Americano. Estaba extrañada por la ascendencia que le había dado ese tono a su piel, que parecía italiano o árabe, un húngaro americano, ¿o quizá un irlandés? ¿Español? ¿Tártaro? Los pómulos altos, cincelados y la nariz delgada, recta podían venir de cualquier de esas ascendencias, pero él era sin duda americano.

Su corazón aún latía excitado. Incluso después de que hubiera vaciado el cubo de agua, apagado la lámpara y se hubiera acostado lentamente a su lado, se estremecía y no podía dormir. Él había abierto los ojos y le había hablado, se había movido de forma voluntaria. ¡Se recuperaba! Ese hecho quitó una pesada carga de sus hombros.

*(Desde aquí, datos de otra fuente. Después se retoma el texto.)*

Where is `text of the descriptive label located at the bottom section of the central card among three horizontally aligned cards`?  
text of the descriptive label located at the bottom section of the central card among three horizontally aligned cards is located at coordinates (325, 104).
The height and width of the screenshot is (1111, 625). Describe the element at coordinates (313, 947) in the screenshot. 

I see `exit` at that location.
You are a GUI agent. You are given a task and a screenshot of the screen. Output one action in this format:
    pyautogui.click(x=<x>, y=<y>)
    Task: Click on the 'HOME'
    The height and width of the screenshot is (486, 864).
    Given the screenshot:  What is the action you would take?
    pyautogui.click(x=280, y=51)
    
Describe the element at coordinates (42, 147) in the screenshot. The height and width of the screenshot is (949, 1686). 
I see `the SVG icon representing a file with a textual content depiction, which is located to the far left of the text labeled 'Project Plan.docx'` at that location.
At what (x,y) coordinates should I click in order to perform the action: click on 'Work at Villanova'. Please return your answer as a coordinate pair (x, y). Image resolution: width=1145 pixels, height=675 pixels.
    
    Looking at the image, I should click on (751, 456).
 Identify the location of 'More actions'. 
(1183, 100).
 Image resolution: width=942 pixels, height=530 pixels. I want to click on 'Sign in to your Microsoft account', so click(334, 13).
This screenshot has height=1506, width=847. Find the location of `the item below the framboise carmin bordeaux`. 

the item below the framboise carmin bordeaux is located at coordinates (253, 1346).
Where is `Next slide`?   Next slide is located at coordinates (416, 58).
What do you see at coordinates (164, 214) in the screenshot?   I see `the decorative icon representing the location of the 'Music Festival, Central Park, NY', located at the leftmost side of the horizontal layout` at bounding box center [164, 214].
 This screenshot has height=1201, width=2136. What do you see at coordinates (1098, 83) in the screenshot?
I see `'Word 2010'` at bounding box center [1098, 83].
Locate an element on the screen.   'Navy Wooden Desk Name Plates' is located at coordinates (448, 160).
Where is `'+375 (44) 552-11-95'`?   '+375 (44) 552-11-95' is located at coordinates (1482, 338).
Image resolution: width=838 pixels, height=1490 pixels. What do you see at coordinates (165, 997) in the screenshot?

Se giró de lado y lo miró, sin poder ver casi su perfil en la oscuridad de la habitación, pero su piel notaba su cercanía. Estaba caliente y vivo, y una extraña mezcla de dolor y placer creció dentro de ella, porque de alguna manera, se había hecho importante para ella, tan importante que su vida se había visto alterada. Incluso después de que él se marchase, como el sentido común le indicaba que debía ser, nunca volvería a ser la misma. La Bahía Diamond le había entregado un extraño regalo, salido de sus aguas color turquesa. Extendió la mano y acarició su musculoso brazo, luego la apartó porque el contacto con su piel hacía que su corazón volviese a latir rápidamente. Había venido del mar, pero había sido ella quien había sufrido el cambio por culpa del mar.